Katz and Associates (David S. Klausner, White Plains, N.Y. [Stephen Slater ], of counsel), for appellants.
Subin Associates, LLP, New York, N.Y. (Robert J. Eisen of counsel), for respondent.
L. PRISCILLA HALL, J.P., JEFFREY A. COHEN, HECTOR D. LaSALLE, and FRANCESCA E. CONNOLLY, JJ.
In an action to recover damages for personal injuries, the defendants appeal, as limited by their brief, from so much of an order of the Supreme Court, Kings County (Sherman, J.), dated September 8, 2015, as denied that branch of their motion which was, in effect, for leave to renew their prior motion pursuant to CPLR 510(1) and 511 to change the venue of the action from Kings County to Rockland County, which had been denied in an order of the same court (Graham, J.), dated September 12, 2013.
ORDERED that the order dated September 8, 2015, is affirmed insofar as appealed from, with costs.

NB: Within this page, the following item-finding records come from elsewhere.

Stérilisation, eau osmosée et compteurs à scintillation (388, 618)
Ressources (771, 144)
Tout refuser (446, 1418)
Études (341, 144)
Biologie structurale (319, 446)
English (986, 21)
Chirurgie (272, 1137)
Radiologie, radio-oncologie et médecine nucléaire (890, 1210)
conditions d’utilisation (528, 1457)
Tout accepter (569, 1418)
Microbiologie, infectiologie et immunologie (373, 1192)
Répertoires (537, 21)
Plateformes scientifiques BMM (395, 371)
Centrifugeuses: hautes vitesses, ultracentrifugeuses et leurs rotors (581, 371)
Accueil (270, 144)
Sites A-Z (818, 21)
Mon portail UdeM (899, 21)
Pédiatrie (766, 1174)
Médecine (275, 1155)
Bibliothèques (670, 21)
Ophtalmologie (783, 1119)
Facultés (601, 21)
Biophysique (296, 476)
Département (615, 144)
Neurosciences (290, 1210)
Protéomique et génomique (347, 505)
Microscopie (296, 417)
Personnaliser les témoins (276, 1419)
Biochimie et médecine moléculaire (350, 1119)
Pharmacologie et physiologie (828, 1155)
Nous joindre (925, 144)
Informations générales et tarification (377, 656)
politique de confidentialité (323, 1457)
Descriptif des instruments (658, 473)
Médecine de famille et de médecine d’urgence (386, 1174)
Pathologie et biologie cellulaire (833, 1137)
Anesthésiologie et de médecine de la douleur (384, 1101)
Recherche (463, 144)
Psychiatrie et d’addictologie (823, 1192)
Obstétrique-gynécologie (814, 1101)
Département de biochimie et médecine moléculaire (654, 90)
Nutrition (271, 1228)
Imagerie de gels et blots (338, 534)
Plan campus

In December 2012, the plaintiff, an infant, by her father and natural guardian, commenced this action in the Supreme Court, Kings County, against the defendants to recover damages for personal injuries. Kings County was selected as the venue for this action based on the plaintiff's residence. The defendants moved pursuant to CPLR 510(1) and 511 to change the venue of the action from Kings County to Rockland County. The Supreme Court denied the defendants' motion in an order dated September 12, 2013.
In April 2015, the defendants moved, inter alia, in effect, for leave to renew their prior motion pursuant to CPLR 510(1) and 511 to change the venue of the action from Kings County to Rockland County. The defendants submitted new evidence suggesting that the Kings County address previously provided by the plaintiff was being operated, at least in part, as a synagogue. The Supreme Court, among other things, denied that branch of the motion, and the defendants appeal.
A motion for leave to renew “shall be based upon new facts not offered on the prior motion that would change the prior determination” (CPLR 2221[e] [2] ), and “shall contain reasonable justification for the failure to present such facts on the prior motion” (CPLR 2221[e][3] ). “A motion for leave to renew is not a second chance freely given to parties who have not exercised due diligence in making their first factual presentation” (Elder v. Elder, 21 A.D.3d 1055, 1055, 802 N.Y.S.2d 457 ; see Renna v. Gullo, 19 A.D.3d 472, 473, 797 N.Y.S.2d 115 ). Here, the defendants failed to provide a reasonable justification for their failure to present the new evidence on the original motion (see Ayala v. Gonzalez, 129 A.D.3d 874, 10 N.Y.S.3d 452 ; Mount Sinai Hosp. v. Dust Tr., Inc., 104 A.D.3d 823, 824–825, 962 N.Y.S.2d 307 ) and, in any event, the newly submitted evidence would not have changed the prior determination since it failed to demonstrate that the plaintiff did not maintain a residence in Kings County at the time the action was commenced (see CPLR 2221[e] ; Chehab v. Roitman, 120 A.D.3d 736, 992 N.Y.S.2d 74 ).
The defendants' remaining contention is without merit.
Accordingly, the Supreme Court properly denied that branch of the defendants' motion which was, in effect, for leave to renew their prior motion pursuant to CPLR 510(1) and 511 to change the venue of the action from Kings County to Rockland County.